- _Supplied information_
####

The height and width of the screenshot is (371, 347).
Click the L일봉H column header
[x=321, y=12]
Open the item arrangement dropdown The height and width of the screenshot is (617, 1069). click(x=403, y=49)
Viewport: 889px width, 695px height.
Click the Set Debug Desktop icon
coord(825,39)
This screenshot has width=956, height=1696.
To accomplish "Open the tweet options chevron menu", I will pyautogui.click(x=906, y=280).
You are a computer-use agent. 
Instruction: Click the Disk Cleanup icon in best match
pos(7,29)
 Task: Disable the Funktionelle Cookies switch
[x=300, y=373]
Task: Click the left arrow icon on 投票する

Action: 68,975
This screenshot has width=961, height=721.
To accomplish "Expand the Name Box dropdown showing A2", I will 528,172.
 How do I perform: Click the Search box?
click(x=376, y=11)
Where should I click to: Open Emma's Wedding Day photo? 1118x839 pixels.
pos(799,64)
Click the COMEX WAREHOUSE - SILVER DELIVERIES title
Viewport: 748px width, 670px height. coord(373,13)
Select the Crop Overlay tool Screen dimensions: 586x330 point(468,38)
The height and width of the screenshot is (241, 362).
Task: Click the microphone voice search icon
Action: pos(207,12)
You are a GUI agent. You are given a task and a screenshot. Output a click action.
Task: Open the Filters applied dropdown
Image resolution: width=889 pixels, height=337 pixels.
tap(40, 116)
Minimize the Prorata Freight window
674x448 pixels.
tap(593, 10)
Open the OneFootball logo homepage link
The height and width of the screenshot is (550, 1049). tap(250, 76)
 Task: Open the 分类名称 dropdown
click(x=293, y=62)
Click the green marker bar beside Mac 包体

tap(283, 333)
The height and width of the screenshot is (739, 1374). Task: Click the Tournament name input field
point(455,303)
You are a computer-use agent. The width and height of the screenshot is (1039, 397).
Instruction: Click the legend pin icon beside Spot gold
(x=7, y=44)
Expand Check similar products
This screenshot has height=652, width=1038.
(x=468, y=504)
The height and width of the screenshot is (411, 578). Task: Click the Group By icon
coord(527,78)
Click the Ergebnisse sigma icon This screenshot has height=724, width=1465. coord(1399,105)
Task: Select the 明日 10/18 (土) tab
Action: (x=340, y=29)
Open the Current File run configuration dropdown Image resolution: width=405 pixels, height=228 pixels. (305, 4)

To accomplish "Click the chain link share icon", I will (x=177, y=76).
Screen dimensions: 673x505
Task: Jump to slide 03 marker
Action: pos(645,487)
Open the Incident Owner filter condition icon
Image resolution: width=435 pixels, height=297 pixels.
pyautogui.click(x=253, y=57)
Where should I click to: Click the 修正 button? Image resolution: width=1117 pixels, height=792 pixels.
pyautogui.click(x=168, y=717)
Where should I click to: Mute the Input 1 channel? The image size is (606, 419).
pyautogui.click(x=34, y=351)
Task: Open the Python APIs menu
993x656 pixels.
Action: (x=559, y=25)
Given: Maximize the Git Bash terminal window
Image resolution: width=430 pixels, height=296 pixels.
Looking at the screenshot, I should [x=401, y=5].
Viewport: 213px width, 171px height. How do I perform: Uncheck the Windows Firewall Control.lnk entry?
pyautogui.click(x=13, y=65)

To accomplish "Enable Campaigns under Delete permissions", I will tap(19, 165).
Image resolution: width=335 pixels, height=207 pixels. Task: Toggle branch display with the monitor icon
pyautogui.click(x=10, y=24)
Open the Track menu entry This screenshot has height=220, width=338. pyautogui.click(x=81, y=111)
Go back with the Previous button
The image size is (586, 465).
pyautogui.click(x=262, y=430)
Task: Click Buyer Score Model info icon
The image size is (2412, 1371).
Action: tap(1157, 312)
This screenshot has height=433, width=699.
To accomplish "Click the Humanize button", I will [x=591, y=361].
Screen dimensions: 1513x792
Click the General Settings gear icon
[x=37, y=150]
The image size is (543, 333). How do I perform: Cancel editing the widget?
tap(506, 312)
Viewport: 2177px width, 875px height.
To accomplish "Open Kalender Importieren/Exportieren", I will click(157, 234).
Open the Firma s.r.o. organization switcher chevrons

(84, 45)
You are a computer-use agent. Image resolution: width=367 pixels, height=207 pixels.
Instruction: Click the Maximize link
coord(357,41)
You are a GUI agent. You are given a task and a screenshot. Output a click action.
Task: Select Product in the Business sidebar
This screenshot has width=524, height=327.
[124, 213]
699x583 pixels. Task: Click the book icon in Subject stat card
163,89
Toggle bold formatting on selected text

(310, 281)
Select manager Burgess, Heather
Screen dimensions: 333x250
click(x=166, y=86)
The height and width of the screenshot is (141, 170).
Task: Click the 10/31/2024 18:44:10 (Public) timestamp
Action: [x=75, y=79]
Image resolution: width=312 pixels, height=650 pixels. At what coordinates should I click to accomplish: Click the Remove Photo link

####

- _Instructions to follow_
Reproduce the whole listing word for word.

- _Task output_
The height and width of the screenshot is (371, 347).
Click the L일봉H column header
[x=321, y=12]
Open the item arrangement dropdown The height and width of the screenshot is (617, 1069). click(x=403, y=49)
Viewport: 889px width, 695px height.
Click the Set Debug Desktop icon
coord(825,39)
This screenshot has width=956, height=1696.
To accomplish "Open the tweet options chevron menu", I will pyautogui.click(x=906, y=280).
You are a computer-use agent. 
Instruction: Click the Disk Cleanup icon in best match
pos(7,29)
 Task: Disable the Funktionelle Cookies switch
[x=300, y=373]
Task: Click the left arrow icon on 投票する

Action: 68,975
This screenshot has width=961, height=721.
To accomplish "Expand the Name Box dropdown showing A2", I will 528,172.
 How do I perform: Click the Search box?
click(x=376, y=11)
Where should I click to: Open Emma's Wedding Day photo? 1118x839 pixels.
pos(799,64)
Click the COMEX WAREHOUSE - SILVER DELIVERIES title
Viewport: 748px width, 670px height. coord(373,13)
Select the Crop Overlay tool Screen dimensions: 586x330 point(468,38)
The height and width of the screenshot is (241, 362).
Task: Click the microphone voice search icon
Action: pos(207,12)
You are a GUI agent. You are given a task and a screenshot. Output a click action.
Task: Open the Filters applied dropdown
Image resolution: width=889 pixels, height=337 pixels.
tap(40, 116)
Minimize the Prorata Freight window
674x448 pixels.
tap(593, 10)
Open the OneFootball logo homepage link
The height and width of the screenshot is (550, 1049). tap(250, 76)
 Task: Open the 分类名称 dropdown
click(x=293, y=62)
Click the green marker bar beside Mac 包体

tap(283, 333)
The height and width of the screenshot is (739, 1374). Task: Click the Tournament name input field
point(455,303)
You are a computer-use agent. The width and height of the screenshot is (1039, 397).
Instruction: Click the legend pin icon beside Spot gold
(x=7, y=44)
Expand Check similar products
This screenshot has height=652, width=1038.
(x=468, y=504)
The height and width of the screenshot is (411, 578). Task: Click the Group By icon
coord(527,78)
Click the Ergebnisse sigma icon This screenshot has height=724, width=1465. coord(1399,105)
Task: Select the 明日 10/18 (土) tab
Action: (x=340, y=29)
Open the Current File run configuration dropdown Image resolution: width=405 pixels, height=228 pixels. (305, 4)

To accomplish "Click the chain link share icon", I will (x=177, y=76).
Screen dimensions: 673x505
Task: Jump to slide 03 marker
Action: pos(645,487)
Open the Incident Owner filter condition icon
Image resolution: width=435 pixels, height=297 pixels.
pyautogui.click(x=253, y=57)
Where should I click to: Click the 修正 button? Image resolution: width=1117 pixels, height=792 pixels.
pyautogui.click(x=168, y=717)
Where should I click to: Mute the Input 1 channel? The image size is (606, 419).
pyautogui.click(x=34, y=351)
Task: Open the Python APIs menu
993x656 pixels.
Action: (x=559, y=25)
Given: Maximize the Git Bash terminal window
Image resolution: width=430 pixels, height=296 pixels.
Looking at the screenshot, I should [x=401, y=5].
Viewport: 213px width, 171px height. How do I perform: Uncheck the Windows Firewall Control.lnk entry?
pyautogui.click(x=13, y=65)

To accomplish "Enable Campaigns under Delete permissions", I will tap(19, 165).
Image resolution: width=335 pixels, height=207 pixels. Task: Toggle branch display with the monitor icon
pyautogui.click(x=10, y=24)
Open the Track menu entry This screenshot has height=220, width=338. pyautogui.click(x=81, y=111)
Go back with the Previous button
The image size is (586, 465).
pyautogui.click(x=262, y=430)
Task: Click Buyer Score Model info icon
The image size is (2412, 1371).
Action: tap(1157, 312)
This screenshot has height=433, width=699.
To accomplish "Click the Humanize button", I will [x=591, y=361].
Screen dimensions: 1513x792
Click the General Settings gear icon
[x=37, y=150]
The image size is (543, 333). How do I perform: Cancel editing the widget?
tap(506, 312)
Viewport: 2177px width, 875px height.
To accomplish "Open Kalender Importieren/Exportieren", I will click(157, 234).
Open the Firma s.r.o. organization switcher chevrons

(84, 45)
You are a computer-use agent. Image resolution: width=367 pixels, height=207 pixels.
Instruction: Click the Maximize link
coord(357,41)
You are a GUI agent. You are given a task and a screenshot. Output a click action.
Task: Select Product in the Business sidebar
This screenshot has width=524, height=327.
[124, 213]
699x583 pixels. Task: Click the book icon in Subject stat card
163,89
Toggle bold formatting on selected text

(310, 281)
Select manager Burgess, Heather
Screen dimensions: 333x250
click(x=166, y=86)
The height and width of the screenshot is (141, 170).
Task: Click the 10/31/2024 18:44:10 (Public) timestamp
Action: [x=75, y=79]
Image resolution: width=312 pixels, height=650 pixels. At what coordinates should I click to accomplish: Click the Remove Photo link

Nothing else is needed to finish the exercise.